If a party fails to timely provide information required by Rule 26(a), the party will not be permitted to use that information at trial “unless the failure was substantially justified or is harmless.” Fed. R. Civ. P. 37(c)(1). In addition to or in lieu of the foregoing sanction, the Court may, among other things, order the offending party to pay reasonable expenses or impose other appropriate sanctions. Id. To determine whether a Rule 26 violation is justified or harmless, courts consider several factors including (1) prejudice or surprise to the opposing party, (2) the ability of the party to cure the prejudice, (3) the extent to which allowing the testimony would disrupt the trial, and (4) the moving party’s bad faith or willfulness. See Rodrick v. Wal-Mart Stores E., L.P., 666 F.3d 1093, 1096-97 (8th Cir. 2012) (citation omitted). (2) Dr. Mullins’s Report Defendant contends Dr. Mullins’s report does not contain the basis of, reasons for, and facts or data he considered in forming his opinions that (1) Plaintiff’s injuries were caused by the January 2021 vehicle accident, and (2) Plaintiff will require future medical care. Doc. 34 at 6-9. Defendant concedes Dr. Mullins’s report lists the medical records he reviewed and the range of

motion tests. Id. at 8. But Defendant contends Dr. Mullins “does not indicate how these records and tests” led to his opinions regarding Plaintiff’s injuries and future care. Id. at 8-9. In his report, Dr. Mullins states his “opinions and diagnoses are based on the medical records provided to [him]” and “the history and physical personally completed by” him. Doc. 34- 1 at 10; see also Doc. 34-1 at 4-8 (discussing Plaintiff’s medical records and tests). He further represents his opinions are based “upon the information reviewed a[s] set forth in [his] report,” which includes “medical records, photographs, history from the patient, physical examination, billing, and the resource materials as set forth in [his] report and life care plan.” Id. at 11. According to Dr. Mullins, “[m]edical professionals rely upon medical records, patient history,

physical examination, and other resources . . . in forming medical opinions as part of the treatment, diagnosis, determining the cause of injuries, extent of injuries, and the future treatment of injuries.” Id. Based on its review of Dr. Mullins’s report, the Court finds the Rule 26(a)(2)(B) requirements have been met. That is, Dr. Mullins’s report identifies the information he considered in forming his opinions that Plaintiff’s injuries were caused by the vehicle accident at issue in this matter, and Plaintiff will require future medical care. Therefore, the Court DENIES Defendant’s motion to strike Dr. Mullins’s report on the basis his report did not comply with Rule 26. B. Whether Plaintiff’s Expert’s Report Satisfies Rule 702 (1) Satisfaction of Rule 702 The Federal Rules of Evidence govern the admission of expert testimony: A witness who is qualified as an expert by knowledge, skill, experience, training, or education may testify in the form of an opinion or otherwise if the proponent demonstrates to the court that it is more likely than not that: (a) the expert’s scientific, technical, or other specialized knowledge will help the trier of fact to understand the evidence or to determine a fact in issue; (b) the testimony is based on sufficient facts or data; (c) the testimony is the product of reliable principles and methods; and (d) the expert’s opinion reflects a reliable application of the principles and methods to the facts of the case.

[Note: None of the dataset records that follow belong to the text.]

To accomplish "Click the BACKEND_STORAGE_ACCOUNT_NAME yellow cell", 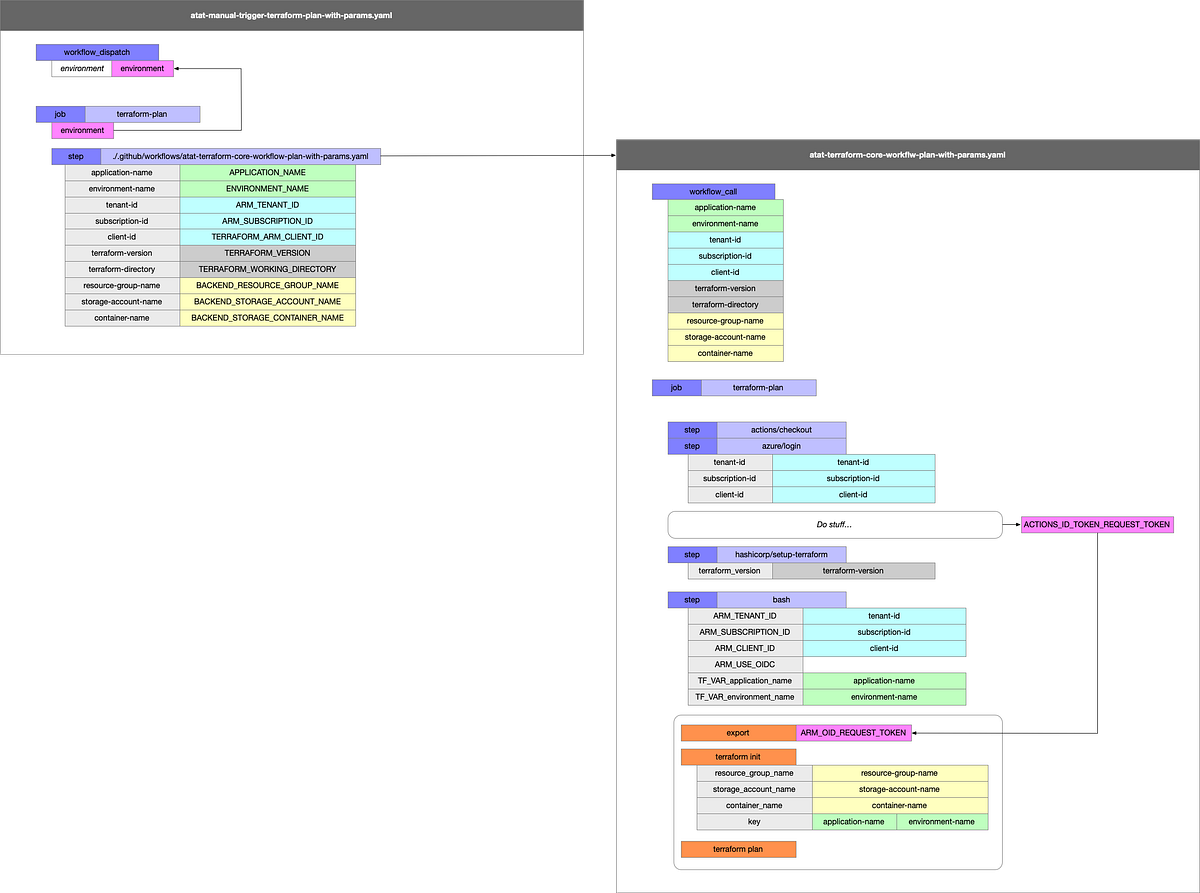I will [x=266, y=301].
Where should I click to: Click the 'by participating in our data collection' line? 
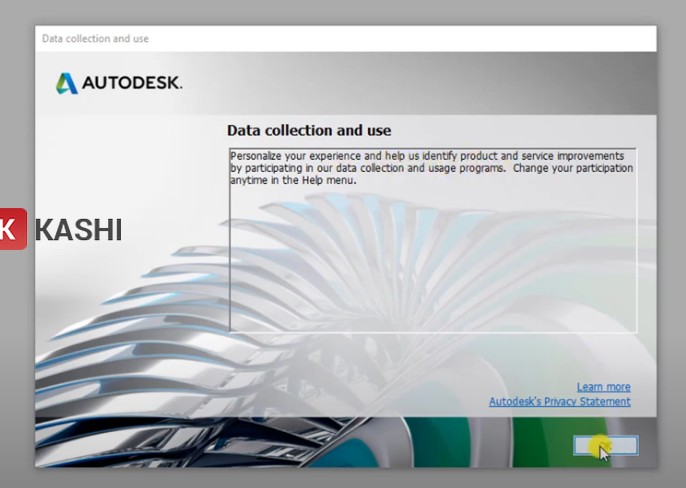(430, 168)
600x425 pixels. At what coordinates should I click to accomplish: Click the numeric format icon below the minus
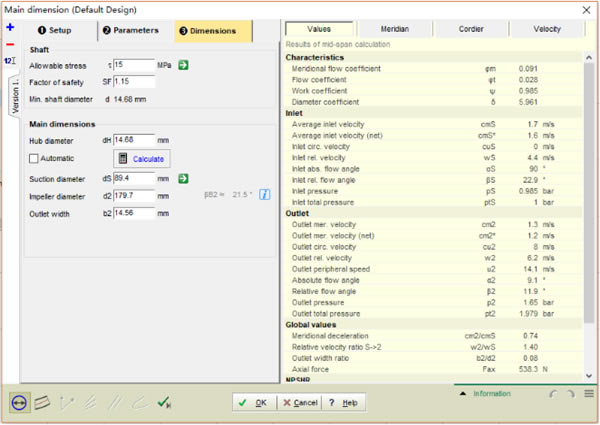click(10, 60)
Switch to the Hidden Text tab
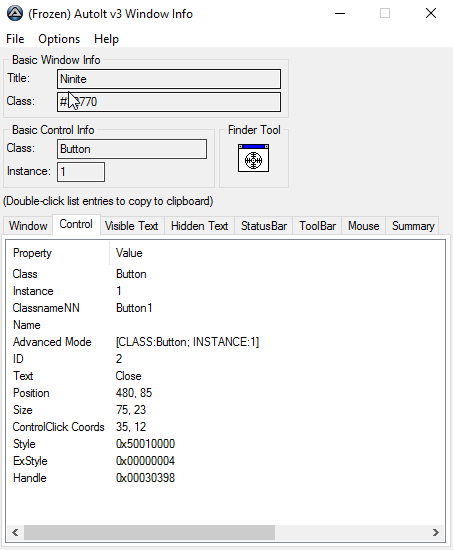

Fed. R. Evid. 702. When determining whether expert testimony satisfies Rule 702 of the Federal Rules of Evidence, this Court utilizes a three-part test: First, evidence based on scientific, technical, or other specialized knowledge must be useful to the finder of fact in deciding the ultimate issue of fact. This is the basic rule of relevancy. Second, the proposed witness must be qualified to assist the finder of fact.